Dimensionality Reduction - Keeping the Signal, Dropping the Noise // Megha Bose

Helpful context:

Imagine you have a dataset of images - each image is 64x64 pixels, giving a 4096-dimensional vector. You want to find images similar to a query image, so you compute Euclidean distances between the 4096-dimensional vectors. The problem: in 4096 dimensions, all pairwise distances become nearly equal. The nearest neighbor and the farthest point are at almost the same distance from your query. Your distance metric has become useless. This is not a pathology of your particular dataset; it is a mathematical consequence of high dimensions, a manifestation of the curse of dimensionality. The volume of a high-dimensional ball concentrates near its surface, making the notion of “near” and “far” nearly indistinguishable.

The antidote is to find a low-dimensional representation of the data that captures its essential structure. This is dimensionality reduction: mapping from a high-dimensional space $\mathbb{R}^d$ to a low-dimensional space $\mathbb{R}^k$ with $k \ll d$, while preserving the structure that matters for your task. What structure to preserve - global geometry, local neighborhoods, generative factors - is precisely where the different methods diverge.

There is no free lunch here. Every dimensionality reduction method makes a tradeoff: what it preserves, what it discards, how well it scales, and how interpretable the resulting representation is. PCA preserves global linear structure but is blind to nonlinear manifolds. t-SNE preserves local neighborhoods beautifully but distorts global distances. Autoencoders can capture arbitrary nonlinear structure but require training and lose interpretability. Understanding these tradeoffs is what lets you choose the right tool.

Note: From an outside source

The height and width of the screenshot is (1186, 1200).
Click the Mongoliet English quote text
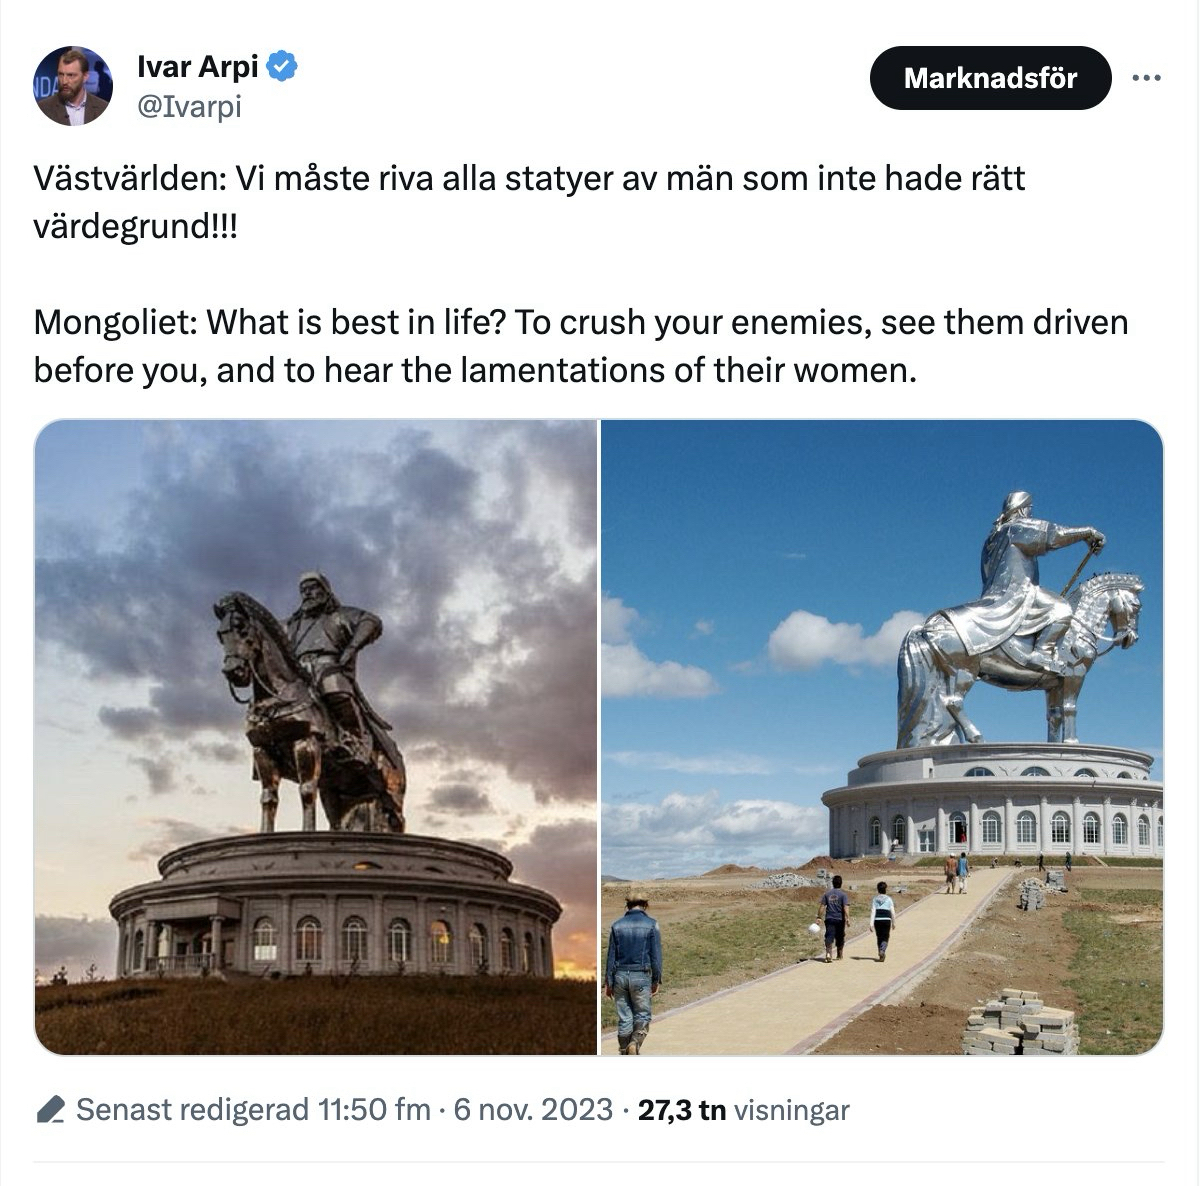[x=581, y=346]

PCA: Directions of Maximum Variance

Principal Component Analysis is the canonical linear dimensionality reduction method. The intuition: if your data lives in a 2D plane embedded in 3D space, you only need two coordinates to describe it. PCA finds those coordinates automatically.

More precisely, PCA finds the directions in $\mathbb{R}^d$ along which the data has the most variance. The first principal component $u_1$ is the unit vector that maximizes the variance of the projection $u_1^\top x$:

$$u_1 = \arg\max_{|u|=1} \text{Var}(u^\top X) = \arg\max_{|u|=1} u^\top \Sigma u$$

where $\Sigma$ is the covariance matrix of the data. By the Lagrangian solution, this is the eigenvector of $\Sigma$ corresponding to the largest eigenvalue. The second principal component $u_2$ is the direction of next-greatest variance, constrained to be orthogonal to $u_1$ - this is the second eigenvector of $\Sigma$. Continuing this way gives all $d$ principal components, ordered by decreasing variance (eigenvalue).

To reduce to $k$ dimensions, project each data point onto the top $k$ principal components:

$$z = U_k^\top (x - \mu)$$

where $U_k \in \mathbb{R}^{d \times k}$ has the top $k$ eigenvectors as columns, and $\mu$ is the data mean. This is the low-dimensional representation. The reconstruction is $\hat{x} = U_k z + \mu$.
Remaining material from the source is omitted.